* _Task requirements_
Set out exactly, line by line, the stretch of data below that begins at the line containing "Home (397, 52)" and ends at the line containing "Ask a question (132, 951)", with both ends kept.

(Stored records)
>>>>>

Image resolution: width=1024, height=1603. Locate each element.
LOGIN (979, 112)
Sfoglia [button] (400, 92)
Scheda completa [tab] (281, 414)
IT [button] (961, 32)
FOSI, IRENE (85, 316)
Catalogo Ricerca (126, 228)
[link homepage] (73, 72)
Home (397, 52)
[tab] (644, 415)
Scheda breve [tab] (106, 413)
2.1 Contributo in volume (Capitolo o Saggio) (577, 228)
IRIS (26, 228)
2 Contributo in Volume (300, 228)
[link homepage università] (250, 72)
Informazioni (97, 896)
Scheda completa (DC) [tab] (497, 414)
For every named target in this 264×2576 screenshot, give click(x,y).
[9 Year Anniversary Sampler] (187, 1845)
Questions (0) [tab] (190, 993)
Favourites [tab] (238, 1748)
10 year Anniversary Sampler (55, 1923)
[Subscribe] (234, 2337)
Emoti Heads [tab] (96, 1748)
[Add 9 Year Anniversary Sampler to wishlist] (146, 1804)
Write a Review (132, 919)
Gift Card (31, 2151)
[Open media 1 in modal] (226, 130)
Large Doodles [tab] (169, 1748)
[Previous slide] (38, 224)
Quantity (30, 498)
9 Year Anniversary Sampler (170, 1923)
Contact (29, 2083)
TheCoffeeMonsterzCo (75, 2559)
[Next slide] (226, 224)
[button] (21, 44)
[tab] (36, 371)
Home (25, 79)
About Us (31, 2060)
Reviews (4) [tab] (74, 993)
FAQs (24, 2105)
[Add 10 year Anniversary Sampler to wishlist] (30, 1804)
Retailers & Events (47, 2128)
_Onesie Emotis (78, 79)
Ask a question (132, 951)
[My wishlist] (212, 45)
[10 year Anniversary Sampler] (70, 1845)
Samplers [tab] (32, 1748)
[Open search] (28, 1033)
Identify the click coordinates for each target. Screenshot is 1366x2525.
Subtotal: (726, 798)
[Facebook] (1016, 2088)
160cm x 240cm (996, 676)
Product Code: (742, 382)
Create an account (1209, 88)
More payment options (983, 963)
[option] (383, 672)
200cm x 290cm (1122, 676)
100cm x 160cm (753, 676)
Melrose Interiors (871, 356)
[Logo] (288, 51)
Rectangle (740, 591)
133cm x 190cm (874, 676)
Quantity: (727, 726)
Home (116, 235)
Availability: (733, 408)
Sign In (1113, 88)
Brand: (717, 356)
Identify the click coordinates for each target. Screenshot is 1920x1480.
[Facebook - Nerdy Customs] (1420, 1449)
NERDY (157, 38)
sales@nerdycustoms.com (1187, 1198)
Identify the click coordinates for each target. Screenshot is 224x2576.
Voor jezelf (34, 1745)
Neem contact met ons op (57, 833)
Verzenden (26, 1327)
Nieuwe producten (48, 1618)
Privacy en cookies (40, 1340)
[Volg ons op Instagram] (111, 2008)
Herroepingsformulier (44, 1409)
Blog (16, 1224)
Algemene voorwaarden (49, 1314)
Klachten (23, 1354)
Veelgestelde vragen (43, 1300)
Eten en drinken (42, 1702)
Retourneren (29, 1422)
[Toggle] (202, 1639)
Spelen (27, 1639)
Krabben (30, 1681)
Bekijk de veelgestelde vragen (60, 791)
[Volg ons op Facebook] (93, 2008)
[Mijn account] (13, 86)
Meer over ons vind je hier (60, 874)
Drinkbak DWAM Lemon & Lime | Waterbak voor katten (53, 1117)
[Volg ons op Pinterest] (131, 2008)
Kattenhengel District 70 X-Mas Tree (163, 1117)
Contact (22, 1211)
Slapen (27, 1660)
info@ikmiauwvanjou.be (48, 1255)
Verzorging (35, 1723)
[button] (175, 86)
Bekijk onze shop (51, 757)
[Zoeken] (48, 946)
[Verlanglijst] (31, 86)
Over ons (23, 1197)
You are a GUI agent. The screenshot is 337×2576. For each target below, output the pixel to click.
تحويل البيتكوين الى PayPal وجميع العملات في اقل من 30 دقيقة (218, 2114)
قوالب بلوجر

<<<<<

* _Completed task_
Home (397, 52)
[tab] (644, 415)
Scheda breve [tab] (106, 413)
2.1 Contributo in volume (Capitolo o Saggio) (577, 228)
IRIS (26, 228)
2 Contributo in Volume (300, 228)
[link homepage università] (250, 72)
Informazioni (97, 896)
Scheda completa (DC) [tab] (497, 414)
For every named target in this 264×2576 screenshot, give click(x,y).
[9 Year Anniversary Sampler] (187, 1845)
Questions (0) [tab] (190, 993)
Favourites [tab] (238, 1748)
10 year Anniversary Sampler (55, 1923)
[Subscribe] (234, 2337)
Emoti Heads [tab] (96, 1748)
[Add 9 Year Anniversary Sampler to wishlist] (146, 1804)
Write a Review (132, 919)
Gift Card (31, 2151)
[Open media 1 in modal] (226, 130)
Large Doodles [tab] (169, 1748)
[Previous slide] (38, 224)
Quantity (30, 498)
9 Year Anniversary Sampler (170, 1923)
Contact (29, 2083)
TheCoffeeMonsterzCo (75, 2559)
[Next slide] (226, 224)
[button] (21, 44)
[tab] (36, 371)
Home (25, 79)
About Us (31, 2060)
Reviews (4) [tab] (74, 993)
FAQs (24, 2105)
[Add 10 year Anniversary Sampler to wishlist] (30, 1804)
Retailers & Events (47, 2128)
_Onesie Emotis (78, 79)
Ask a question (132, 951)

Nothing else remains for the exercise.